Extracted records
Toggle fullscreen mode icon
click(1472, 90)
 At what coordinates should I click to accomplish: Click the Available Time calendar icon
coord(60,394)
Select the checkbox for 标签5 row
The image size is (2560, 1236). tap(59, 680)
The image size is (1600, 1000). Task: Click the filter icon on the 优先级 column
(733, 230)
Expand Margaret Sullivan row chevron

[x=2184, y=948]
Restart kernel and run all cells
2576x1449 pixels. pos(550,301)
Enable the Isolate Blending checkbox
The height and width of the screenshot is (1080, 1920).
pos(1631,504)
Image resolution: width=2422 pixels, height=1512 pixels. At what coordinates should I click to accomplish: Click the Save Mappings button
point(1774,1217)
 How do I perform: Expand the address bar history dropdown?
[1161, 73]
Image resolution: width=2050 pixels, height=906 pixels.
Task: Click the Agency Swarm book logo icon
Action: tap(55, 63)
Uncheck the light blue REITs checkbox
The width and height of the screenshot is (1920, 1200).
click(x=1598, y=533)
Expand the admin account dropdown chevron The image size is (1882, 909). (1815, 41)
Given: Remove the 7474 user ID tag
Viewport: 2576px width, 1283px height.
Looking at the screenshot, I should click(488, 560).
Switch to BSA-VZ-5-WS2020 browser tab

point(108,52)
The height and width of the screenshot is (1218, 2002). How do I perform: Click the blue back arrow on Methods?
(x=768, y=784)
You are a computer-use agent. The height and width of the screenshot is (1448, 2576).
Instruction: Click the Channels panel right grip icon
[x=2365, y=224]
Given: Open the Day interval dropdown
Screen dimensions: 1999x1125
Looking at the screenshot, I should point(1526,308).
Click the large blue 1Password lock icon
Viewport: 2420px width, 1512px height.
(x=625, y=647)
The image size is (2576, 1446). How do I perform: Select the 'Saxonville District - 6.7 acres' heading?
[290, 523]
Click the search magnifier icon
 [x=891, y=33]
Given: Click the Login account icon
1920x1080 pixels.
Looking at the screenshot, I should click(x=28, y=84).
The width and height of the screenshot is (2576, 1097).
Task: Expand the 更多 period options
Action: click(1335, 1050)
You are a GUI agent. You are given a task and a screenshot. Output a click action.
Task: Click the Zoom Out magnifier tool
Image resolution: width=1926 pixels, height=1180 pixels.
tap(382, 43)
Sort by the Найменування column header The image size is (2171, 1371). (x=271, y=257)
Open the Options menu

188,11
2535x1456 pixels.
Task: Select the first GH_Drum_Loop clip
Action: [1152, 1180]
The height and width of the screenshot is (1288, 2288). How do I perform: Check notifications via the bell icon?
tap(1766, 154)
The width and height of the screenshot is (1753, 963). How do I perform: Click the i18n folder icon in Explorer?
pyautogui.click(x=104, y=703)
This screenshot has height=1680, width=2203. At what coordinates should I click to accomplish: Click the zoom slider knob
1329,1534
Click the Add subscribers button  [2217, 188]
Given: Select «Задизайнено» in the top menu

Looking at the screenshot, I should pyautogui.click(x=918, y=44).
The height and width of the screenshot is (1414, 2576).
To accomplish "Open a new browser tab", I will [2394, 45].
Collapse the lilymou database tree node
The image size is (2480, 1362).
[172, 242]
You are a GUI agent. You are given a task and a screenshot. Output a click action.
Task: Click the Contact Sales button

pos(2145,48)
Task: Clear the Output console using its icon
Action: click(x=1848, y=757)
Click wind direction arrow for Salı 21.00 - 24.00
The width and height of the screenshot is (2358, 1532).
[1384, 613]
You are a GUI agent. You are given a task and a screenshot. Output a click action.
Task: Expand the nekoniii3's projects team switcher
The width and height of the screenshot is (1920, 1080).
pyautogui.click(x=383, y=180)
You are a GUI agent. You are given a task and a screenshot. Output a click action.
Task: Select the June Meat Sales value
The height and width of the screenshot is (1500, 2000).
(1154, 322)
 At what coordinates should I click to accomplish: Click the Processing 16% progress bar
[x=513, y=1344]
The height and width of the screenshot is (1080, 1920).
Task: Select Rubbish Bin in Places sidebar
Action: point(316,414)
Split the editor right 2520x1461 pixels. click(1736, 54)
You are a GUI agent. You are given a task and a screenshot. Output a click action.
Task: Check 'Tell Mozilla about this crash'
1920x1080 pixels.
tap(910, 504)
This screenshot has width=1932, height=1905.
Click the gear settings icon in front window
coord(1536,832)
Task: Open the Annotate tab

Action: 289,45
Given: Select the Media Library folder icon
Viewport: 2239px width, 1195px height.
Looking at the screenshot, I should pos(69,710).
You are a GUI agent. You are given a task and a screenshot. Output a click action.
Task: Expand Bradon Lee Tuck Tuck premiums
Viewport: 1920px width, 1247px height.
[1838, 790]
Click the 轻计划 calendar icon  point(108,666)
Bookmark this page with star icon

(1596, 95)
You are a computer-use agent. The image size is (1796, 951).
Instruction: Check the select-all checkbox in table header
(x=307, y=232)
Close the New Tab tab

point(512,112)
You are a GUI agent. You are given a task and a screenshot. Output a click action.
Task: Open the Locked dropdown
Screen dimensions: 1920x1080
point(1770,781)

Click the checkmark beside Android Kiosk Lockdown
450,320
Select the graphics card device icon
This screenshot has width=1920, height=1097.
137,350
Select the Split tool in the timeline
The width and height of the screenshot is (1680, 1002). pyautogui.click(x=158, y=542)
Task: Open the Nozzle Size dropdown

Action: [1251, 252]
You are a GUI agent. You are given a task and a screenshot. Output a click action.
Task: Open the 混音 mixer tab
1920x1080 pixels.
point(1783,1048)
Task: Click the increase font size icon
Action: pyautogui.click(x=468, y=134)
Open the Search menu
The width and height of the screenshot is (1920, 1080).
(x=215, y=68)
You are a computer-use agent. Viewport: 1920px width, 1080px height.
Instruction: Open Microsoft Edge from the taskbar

> PROBLEM TO SOLVE
The word to find is "computer". Copy every line of the data that holds it.

> ANSWER SECTION
You are a computer-use agent. The height and width of the screenshot is (1448, 2576).
You are a computer-use agent. The image size is (1796, 951).
You are a computer-use agent. Viewport: 1920px width, 1080px height.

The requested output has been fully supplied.